GUNTERSVILLE, Ala. (WHNT) -- With help from the community students in Guntersville City Schools are taking on the school year with a new experience that's helping them step into a career field - starting in kindergarten.
Inside a Guntersville High School classroom Wednesday morning community members, students, and staff officially celebrated a new program that is giving students a step up.
"Project Lead the Way is a nationally recognized engineering program that teaches students science, technology, engineering and math," Guntersville High School Principal Roseanne Mabrey says.
Mabrey says the school system started the hands-on program this school year in each of the city's schools. "It's a K through 12 curriculum so we are able to implement the Project Lead the Way Launch in the elementary grades, the Gateway Program in the middle school, and the engineering program in the high school level," Mabrey explains.

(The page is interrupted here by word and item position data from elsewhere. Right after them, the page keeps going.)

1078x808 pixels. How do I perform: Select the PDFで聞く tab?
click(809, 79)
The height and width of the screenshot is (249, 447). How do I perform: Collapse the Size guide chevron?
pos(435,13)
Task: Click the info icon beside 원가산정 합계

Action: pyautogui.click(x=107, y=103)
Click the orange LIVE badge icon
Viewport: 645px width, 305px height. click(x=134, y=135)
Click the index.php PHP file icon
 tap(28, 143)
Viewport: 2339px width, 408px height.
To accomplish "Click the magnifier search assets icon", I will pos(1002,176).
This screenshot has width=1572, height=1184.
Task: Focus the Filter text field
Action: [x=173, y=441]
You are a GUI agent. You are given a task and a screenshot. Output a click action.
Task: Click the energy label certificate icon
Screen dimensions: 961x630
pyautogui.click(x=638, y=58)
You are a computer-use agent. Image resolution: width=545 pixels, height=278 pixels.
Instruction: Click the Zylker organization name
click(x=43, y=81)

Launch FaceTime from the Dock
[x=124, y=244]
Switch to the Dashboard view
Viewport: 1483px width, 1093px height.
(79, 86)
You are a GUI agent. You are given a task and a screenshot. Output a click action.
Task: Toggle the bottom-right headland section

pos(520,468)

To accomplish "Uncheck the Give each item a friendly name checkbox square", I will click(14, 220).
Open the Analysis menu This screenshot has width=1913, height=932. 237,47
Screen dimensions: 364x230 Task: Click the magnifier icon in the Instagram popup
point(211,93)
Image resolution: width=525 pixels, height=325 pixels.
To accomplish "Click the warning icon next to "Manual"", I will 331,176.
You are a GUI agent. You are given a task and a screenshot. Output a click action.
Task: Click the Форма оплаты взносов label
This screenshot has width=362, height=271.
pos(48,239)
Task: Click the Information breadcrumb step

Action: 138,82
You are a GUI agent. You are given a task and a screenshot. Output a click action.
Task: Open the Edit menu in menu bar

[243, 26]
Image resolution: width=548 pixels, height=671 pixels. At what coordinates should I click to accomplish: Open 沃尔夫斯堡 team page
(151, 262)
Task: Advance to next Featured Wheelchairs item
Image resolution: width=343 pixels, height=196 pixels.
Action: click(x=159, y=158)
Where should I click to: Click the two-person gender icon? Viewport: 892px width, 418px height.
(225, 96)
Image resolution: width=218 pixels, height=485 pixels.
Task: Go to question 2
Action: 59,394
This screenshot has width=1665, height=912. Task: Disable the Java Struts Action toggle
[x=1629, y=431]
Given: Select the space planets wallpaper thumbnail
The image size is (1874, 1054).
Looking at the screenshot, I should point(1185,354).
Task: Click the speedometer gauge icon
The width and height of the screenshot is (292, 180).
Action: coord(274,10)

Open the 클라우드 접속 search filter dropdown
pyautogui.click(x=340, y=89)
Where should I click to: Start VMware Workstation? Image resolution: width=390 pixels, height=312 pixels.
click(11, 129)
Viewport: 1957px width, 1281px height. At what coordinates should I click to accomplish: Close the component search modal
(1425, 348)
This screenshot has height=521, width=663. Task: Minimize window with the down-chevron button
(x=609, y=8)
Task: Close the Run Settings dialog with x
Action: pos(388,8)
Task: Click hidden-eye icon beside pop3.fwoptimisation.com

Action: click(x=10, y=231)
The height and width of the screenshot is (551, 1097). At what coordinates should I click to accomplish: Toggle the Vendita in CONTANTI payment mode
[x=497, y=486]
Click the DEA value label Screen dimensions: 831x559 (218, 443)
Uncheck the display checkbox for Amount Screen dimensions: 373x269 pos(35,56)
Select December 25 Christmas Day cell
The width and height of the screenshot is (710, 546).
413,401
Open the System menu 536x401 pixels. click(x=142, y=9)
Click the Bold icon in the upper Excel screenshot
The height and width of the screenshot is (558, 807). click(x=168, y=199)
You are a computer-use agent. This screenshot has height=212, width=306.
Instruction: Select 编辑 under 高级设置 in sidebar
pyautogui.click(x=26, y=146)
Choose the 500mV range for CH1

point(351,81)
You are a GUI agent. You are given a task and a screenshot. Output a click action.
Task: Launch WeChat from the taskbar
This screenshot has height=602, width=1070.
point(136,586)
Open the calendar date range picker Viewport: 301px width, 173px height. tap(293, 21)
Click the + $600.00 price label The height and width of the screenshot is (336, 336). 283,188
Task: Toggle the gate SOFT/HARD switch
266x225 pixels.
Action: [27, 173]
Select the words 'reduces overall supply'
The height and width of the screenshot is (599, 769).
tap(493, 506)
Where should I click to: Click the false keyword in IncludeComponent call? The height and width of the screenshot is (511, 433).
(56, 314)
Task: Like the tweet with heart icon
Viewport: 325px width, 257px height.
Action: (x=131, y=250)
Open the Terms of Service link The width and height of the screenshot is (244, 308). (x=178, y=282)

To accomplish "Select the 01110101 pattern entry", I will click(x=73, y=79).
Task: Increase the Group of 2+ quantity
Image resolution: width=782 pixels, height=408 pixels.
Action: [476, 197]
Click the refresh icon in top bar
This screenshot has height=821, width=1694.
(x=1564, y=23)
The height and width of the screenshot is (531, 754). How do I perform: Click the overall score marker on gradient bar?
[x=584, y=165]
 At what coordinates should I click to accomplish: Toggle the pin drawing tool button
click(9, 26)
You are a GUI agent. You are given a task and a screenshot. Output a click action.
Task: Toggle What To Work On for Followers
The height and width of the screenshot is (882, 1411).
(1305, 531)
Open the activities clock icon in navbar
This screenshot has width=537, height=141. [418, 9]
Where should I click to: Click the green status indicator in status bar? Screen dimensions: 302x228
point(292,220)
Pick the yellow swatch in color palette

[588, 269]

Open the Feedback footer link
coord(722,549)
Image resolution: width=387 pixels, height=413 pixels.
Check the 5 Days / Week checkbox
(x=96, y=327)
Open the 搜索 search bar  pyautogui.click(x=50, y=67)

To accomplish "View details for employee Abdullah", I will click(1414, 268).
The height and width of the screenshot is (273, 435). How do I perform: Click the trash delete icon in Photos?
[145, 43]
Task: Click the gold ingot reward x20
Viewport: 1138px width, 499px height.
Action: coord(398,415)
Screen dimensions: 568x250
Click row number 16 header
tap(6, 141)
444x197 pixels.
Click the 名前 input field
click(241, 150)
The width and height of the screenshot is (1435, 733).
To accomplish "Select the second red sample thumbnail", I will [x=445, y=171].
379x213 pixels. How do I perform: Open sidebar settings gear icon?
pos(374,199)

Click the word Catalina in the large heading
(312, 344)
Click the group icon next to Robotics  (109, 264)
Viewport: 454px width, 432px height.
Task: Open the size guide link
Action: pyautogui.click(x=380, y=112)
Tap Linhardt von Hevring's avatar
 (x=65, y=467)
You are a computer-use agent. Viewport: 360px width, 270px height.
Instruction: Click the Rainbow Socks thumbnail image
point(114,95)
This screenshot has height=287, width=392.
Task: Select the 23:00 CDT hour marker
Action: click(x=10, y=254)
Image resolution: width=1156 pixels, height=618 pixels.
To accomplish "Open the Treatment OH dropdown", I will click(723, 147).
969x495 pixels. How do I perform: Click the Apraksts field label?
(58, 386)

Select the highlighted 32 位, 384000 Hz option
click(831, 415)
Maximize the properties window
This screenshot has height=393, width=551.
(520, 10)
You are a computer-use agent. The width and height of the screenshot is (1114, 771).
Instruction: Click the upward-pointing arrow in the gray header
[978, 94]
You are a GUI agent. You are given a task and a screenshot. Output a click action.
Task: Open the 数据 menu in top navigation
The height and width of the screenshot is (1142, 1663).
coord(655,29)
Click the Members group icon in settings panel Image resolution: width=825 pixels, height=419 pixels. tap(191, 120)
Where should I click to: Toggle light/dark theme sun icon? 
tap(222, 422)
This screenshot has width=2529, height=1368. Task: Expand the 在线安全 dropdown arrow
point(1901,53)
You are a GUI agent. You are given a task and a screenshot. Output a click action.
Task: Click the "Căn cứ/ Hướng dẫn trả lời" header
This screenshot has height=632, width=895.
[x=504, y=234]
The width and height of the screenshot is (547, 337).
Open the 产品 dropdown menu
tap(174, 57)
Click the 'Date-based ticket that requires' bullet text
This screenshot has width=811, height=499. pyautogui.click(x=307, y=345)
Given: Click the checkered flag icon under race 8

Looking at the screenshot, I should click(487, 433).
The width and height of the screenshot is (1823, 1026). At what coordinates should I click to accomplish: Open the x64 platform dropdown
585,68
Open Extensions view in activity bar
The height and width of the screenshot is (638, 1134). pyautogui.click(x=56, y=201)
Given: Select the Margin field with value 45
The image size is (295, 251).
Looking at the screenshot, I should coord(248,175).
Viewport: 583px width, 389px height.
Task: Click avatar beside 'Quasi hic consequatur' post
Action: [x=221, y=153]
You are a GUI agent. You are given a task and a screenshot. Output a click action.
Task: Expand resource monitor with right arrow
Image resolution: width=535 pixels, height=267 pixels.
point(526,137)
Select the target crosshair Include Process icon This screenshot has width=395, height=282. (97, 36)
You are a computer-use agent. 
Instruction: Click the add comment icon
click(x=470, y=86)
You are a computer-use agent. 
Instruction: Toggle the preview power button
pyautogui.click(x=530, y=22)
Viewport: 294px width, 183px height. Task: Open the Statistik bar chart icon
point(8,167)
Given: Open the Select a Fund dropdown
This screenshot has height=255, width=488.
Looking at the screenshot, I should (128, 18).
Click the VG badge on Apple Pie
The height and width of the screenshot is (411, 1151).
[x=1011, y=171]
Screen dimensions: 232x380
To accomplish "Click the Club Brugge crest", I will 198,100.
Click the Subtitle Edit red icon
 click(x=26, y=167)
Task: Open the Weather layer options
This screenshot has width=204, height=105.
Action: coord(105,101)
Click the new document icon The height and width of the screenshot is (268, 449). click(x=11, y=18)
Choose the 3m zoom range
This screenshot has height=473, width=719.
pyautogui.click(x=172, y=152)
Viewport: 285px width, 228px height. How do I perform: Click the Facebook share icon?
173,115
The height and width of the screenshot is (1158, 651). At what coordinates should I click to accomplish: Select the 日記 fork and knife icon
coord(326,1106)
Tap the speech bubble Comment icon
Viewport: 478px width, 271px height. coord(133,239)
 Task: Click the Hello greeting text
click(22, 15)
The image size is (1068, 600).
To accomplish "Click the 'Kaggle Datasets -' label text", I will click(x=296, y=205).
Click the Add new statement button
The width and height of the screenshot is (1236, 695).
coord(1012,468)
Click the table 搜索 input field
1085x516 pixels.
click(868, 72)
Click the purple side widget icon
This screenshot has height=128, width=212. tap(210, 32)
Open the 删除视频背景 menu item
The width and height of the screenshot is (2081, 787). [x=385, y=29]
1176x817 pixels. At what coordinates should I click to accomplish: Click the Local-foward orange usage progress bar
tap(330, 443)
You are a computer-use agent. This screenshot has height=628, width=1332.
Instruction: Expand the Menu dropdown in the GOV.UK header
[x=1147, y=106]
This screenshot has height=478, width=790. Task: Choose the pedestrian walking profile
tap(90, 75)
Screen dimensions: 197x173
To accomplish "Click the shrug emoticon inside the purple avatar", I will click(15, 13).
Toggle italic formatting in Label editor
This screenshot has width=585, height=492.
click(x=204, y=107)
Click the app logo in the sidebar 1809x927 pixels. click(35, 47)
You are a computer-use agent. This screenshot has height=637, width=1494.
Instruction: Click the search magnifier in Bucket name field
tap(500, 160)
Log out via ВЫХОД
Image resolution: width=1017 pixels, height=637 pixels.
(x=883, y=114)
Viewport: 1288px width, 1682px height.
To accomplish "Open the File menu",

The staff saw an opportunity for the students, and the project is supported through the community. "Our endeavors started in the spring to raise $100,000 to begin this program, and due to the support we've had through business and industry we have luckily raised $120,000," Mabrey says.
That enabled the system to launch the program in all of its schools.
"In the kindergarten level, they do small hands-on projects where they might learn what a force is or what gravity is," explains Guntersville High School teacher Kate White, who is one of the teachers implementing the program in her classroom, "They have iPads where they can do real simple computer programming, where they can do little games where everything is visual based instead of text-based."
The program spans into middle school, where it gets more complex, then reaching into the high school classrooms. "We're even doing things that I saw as a sophomore, junior, in engineering in college," says White of the high school curriculum.
The school system says by starting the program early, it provides a foundation. Just as important though, it enables an excitement about a potential future, and gives the students the skills for that field and other areas.
"I don't think every students needs to be an engineer, but I think through this program they learn how to work in groups and work with others, which anyone is going to have to do in a job or a career," White explains.
Through the program the students are establishing the building blocks for a future, no matter what it might be.